### GIVEN INSTRUCTION
Swap "Instruction" for "Directive" in the records starting at the line containing "You are a computer-use agent. Viewport: 1080px" and ending at the end of the records, changing nothing else. Leave the pictures out of your answer.

### PROVIDED MATERIAL

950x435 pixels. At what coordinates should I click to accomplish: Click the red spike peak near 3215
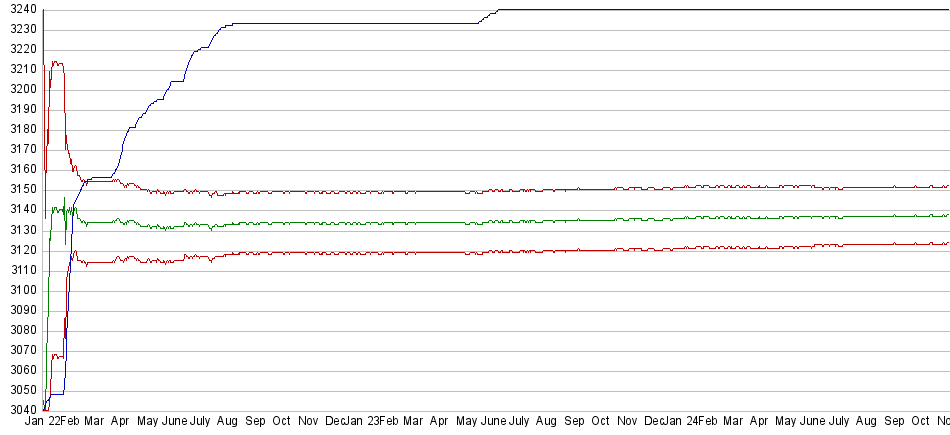click(x=57, y=63)
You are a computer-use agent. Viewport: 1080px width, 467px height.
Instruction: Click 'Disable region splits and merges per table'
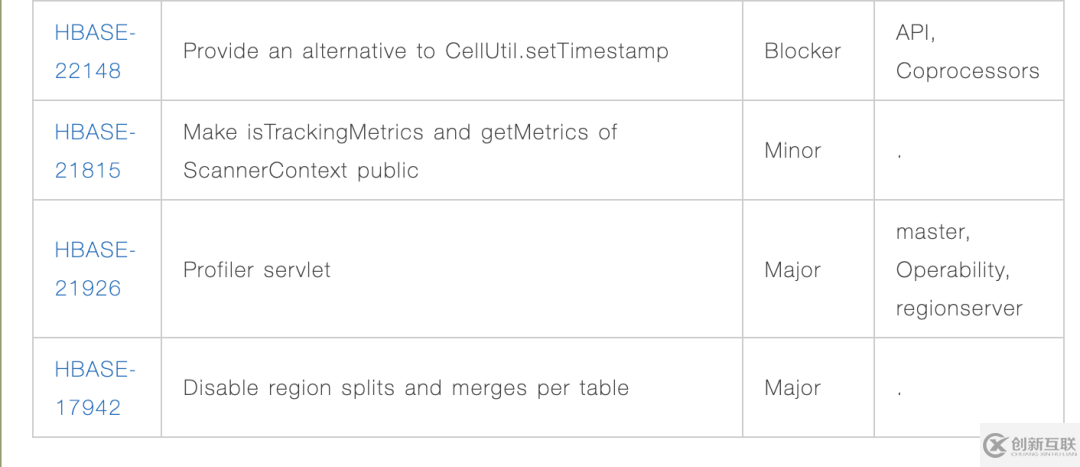(x=406, y=388)
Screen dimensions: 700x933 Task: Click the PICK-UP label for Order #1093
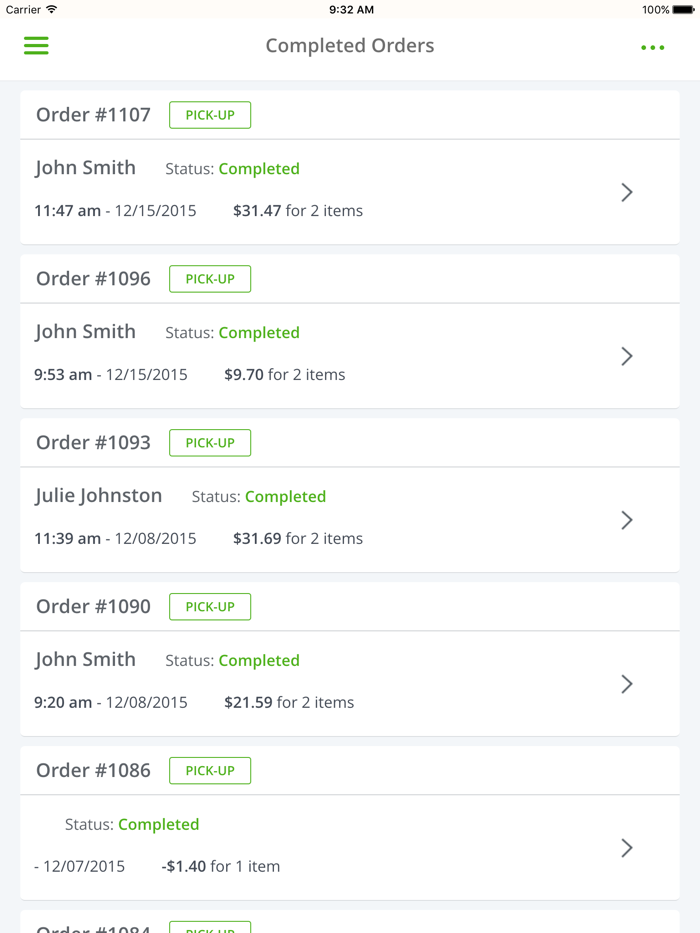point(210,442)
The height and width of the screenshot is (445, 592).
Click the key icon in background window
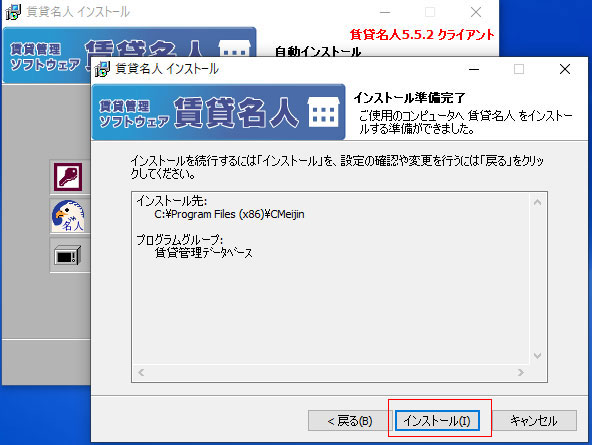pos(68,177)
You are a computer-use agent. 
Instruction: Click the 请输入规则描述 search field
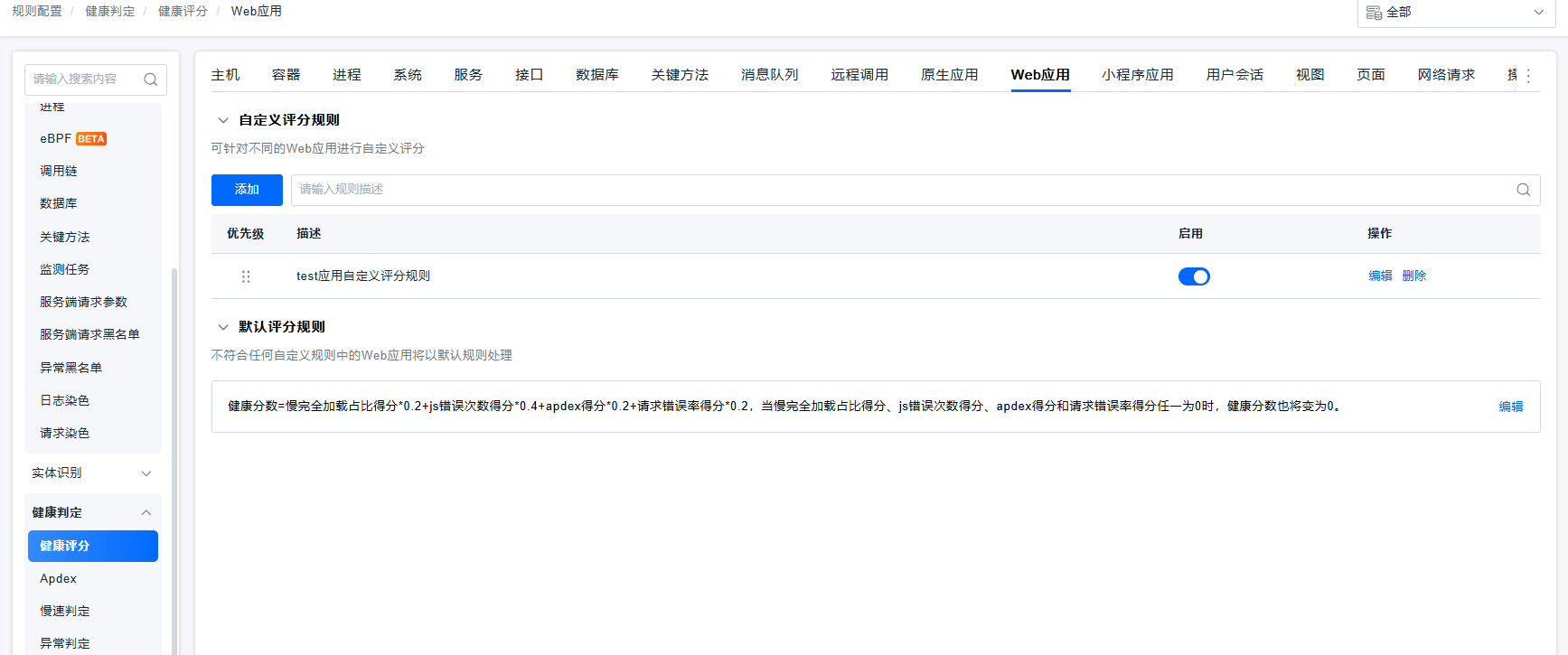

### FINISHED ANSWER
You are a computer-use agent. Viewport: 1080px width, 467px height.
Directive: Click 'Disable region splits and merges per table'
(x=406, y=388)
Screen dimensions: 700x933 Task: Click the PICK-UP label for Order #1093
point(210,442)
The height and width of the screenshot is (445, 592).
Click the key icon in background window
pos(68,177)
You are a computer-use agent. 
Directive: Click the 请输入规则描述 search field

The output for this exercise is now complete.